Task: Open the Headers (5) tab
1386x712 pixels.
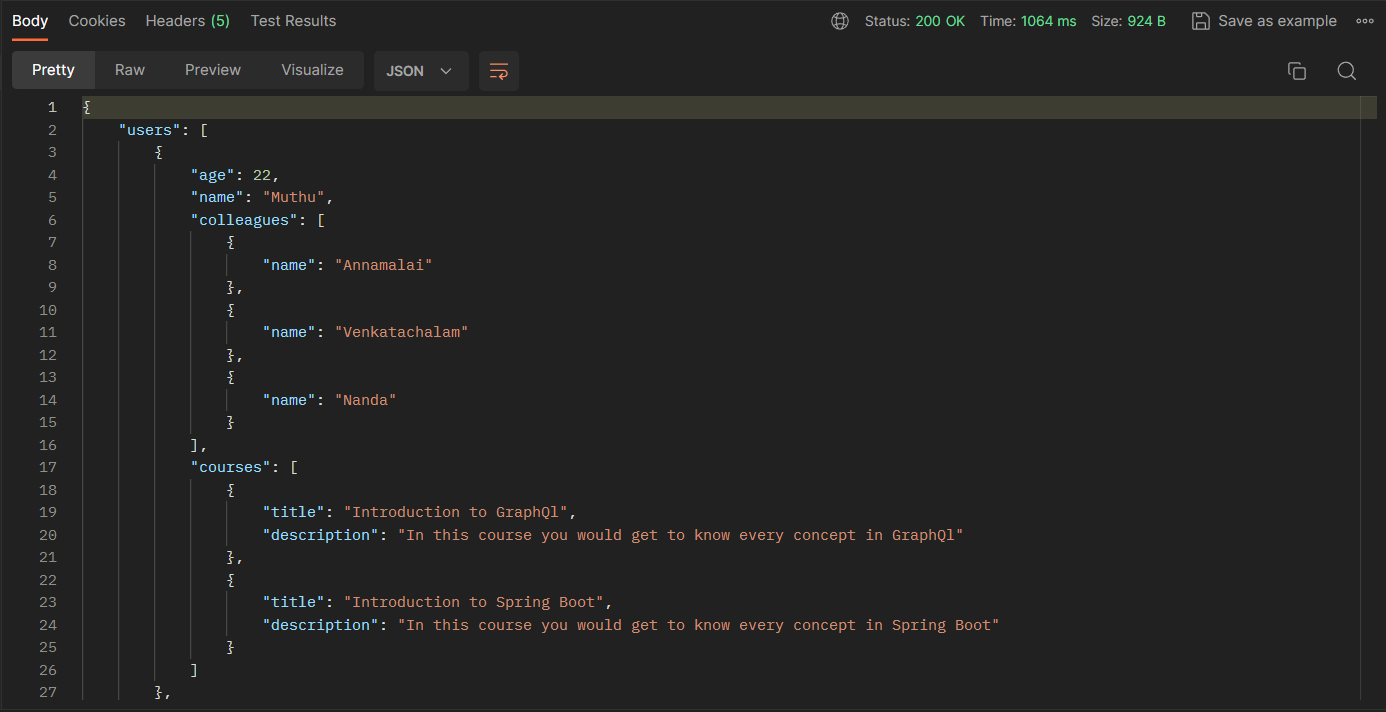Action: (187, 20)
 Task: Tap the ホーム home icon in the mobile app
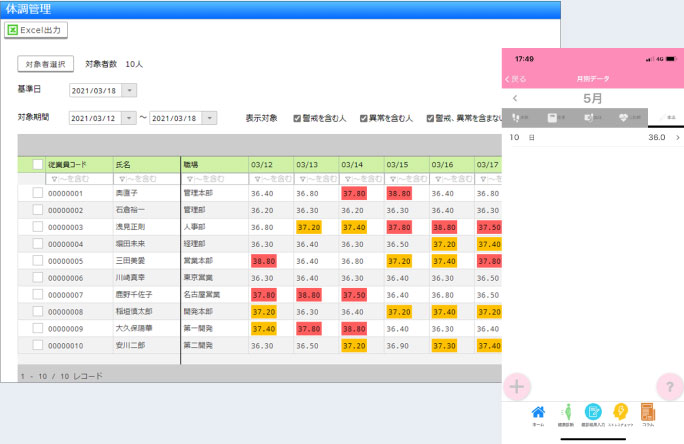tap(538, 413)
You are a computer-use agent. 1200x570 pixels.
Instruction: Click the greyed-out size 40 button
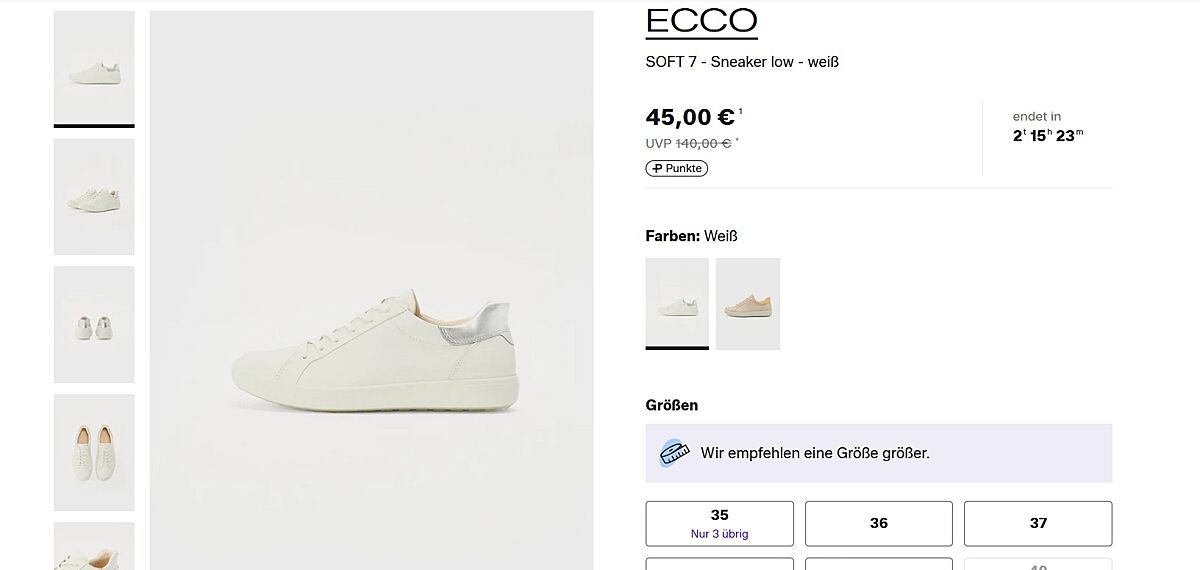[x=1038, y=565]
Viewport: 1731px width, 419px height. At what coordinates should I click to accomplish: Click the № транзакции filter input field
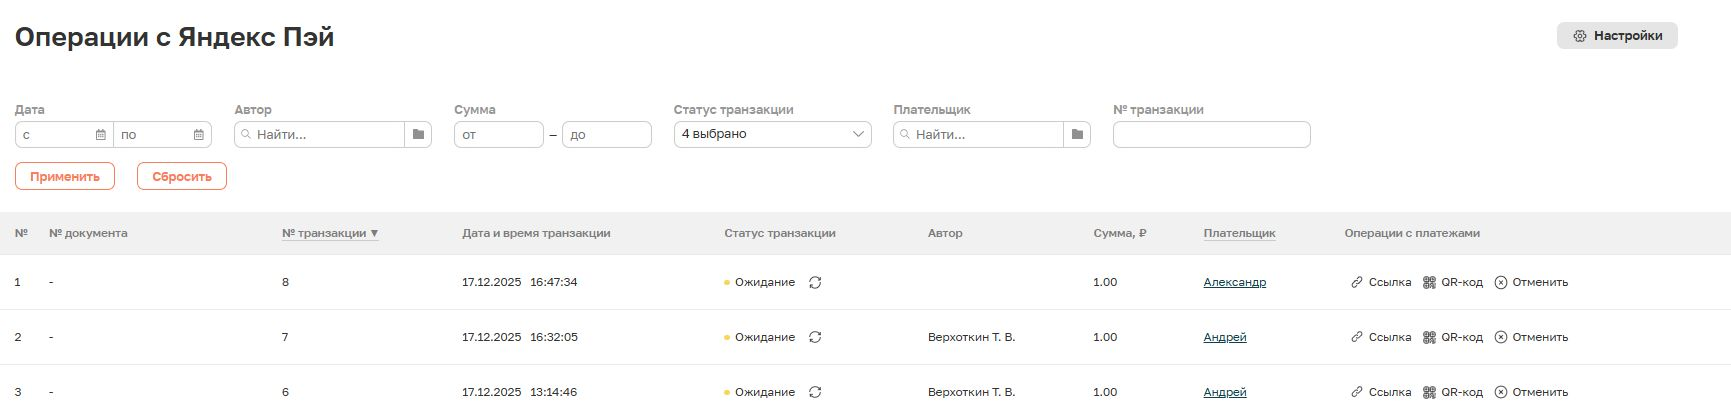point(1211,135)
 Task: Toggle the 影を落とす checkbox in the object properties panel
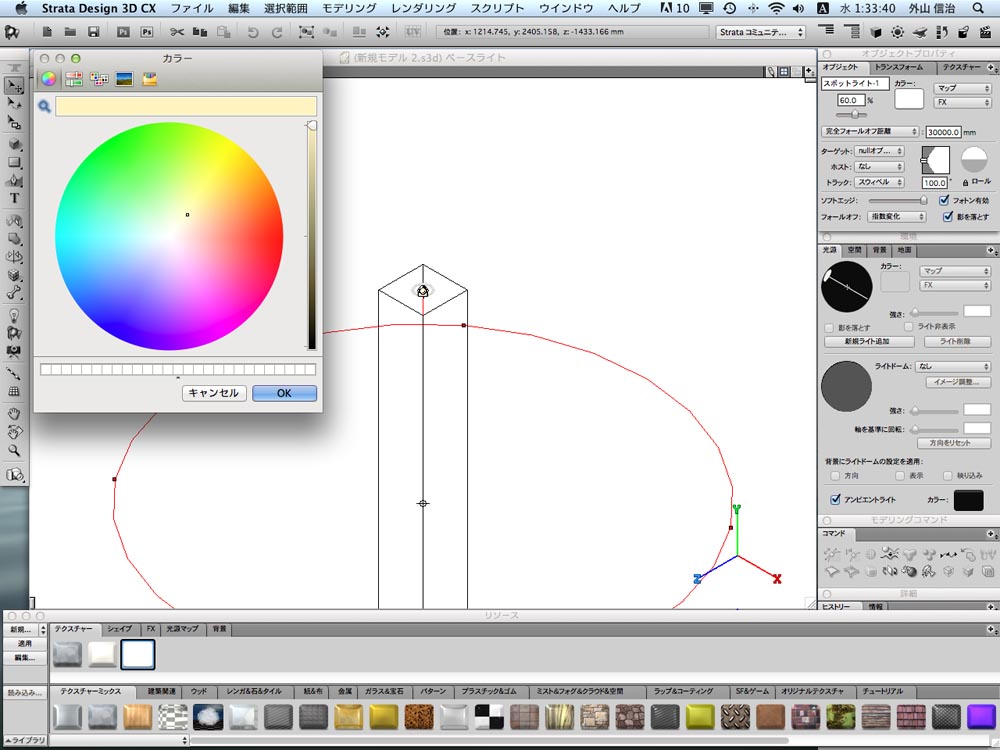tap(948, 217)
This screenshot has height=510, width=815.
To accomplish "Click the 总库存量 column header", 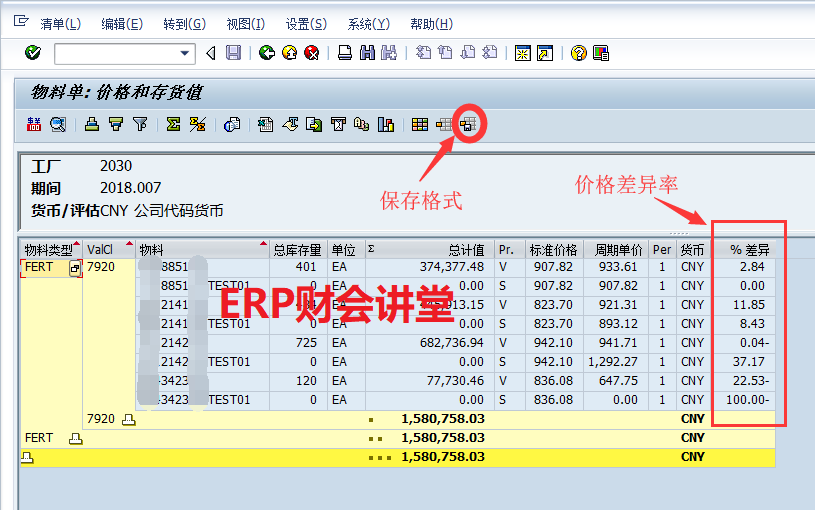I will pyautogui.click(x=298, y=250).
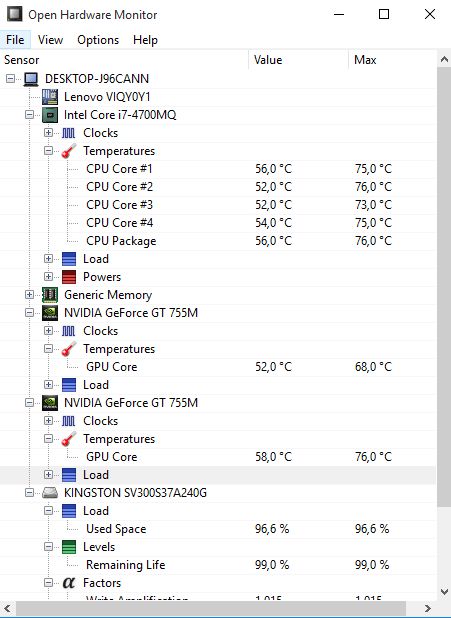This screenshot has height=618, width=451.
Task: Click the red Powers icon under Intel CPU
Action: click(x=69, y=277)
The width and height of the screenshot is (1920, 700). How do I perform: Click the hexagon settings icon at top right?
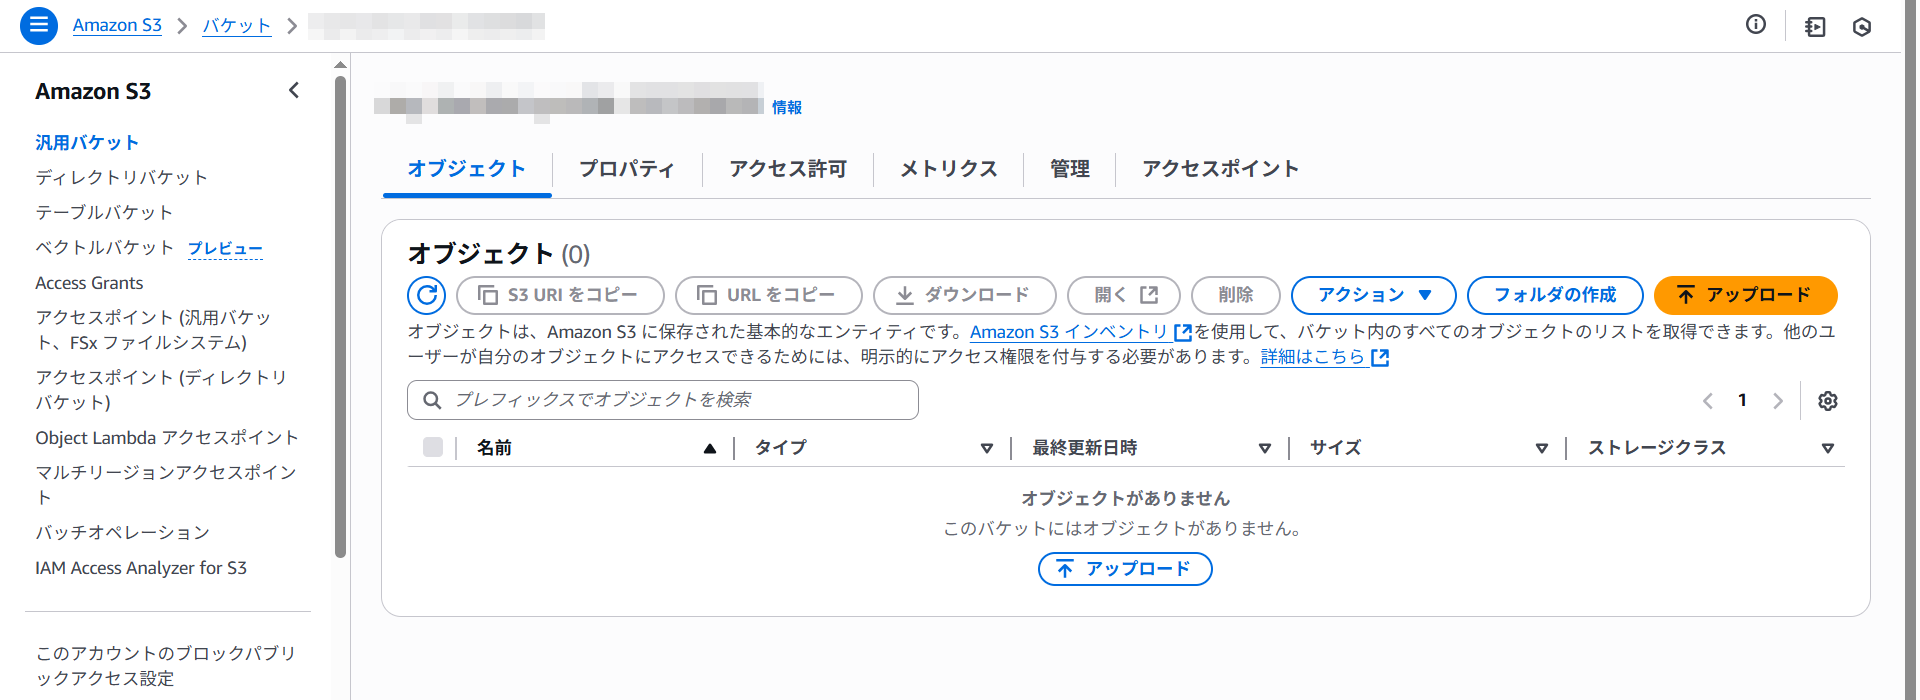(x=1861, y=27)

* What to work on *
The stretch above running from the line with "Task: Tap the" through the line with "This screenshot has height=510, width=815." is all you should copy, exactly, leaving out the pictures.

* Exercise answer *
 Task: Tap the ホーム home icon in the mobile app
tap(538, 413)
You are a computer-use agent. 1200x570 pixels.
Instruction: Click the greyed-out size 40 button
[x=1038, y=565]
Viewport: 1731px width, 419px height. At what coordinates should I click to accomplish: Click the № транзакции filter input field
point(1211,135)
 Task: Toggle the 影を落とす checkbox in the object properties panel
tap(948, 217)
This screenshot has height=510, width=815.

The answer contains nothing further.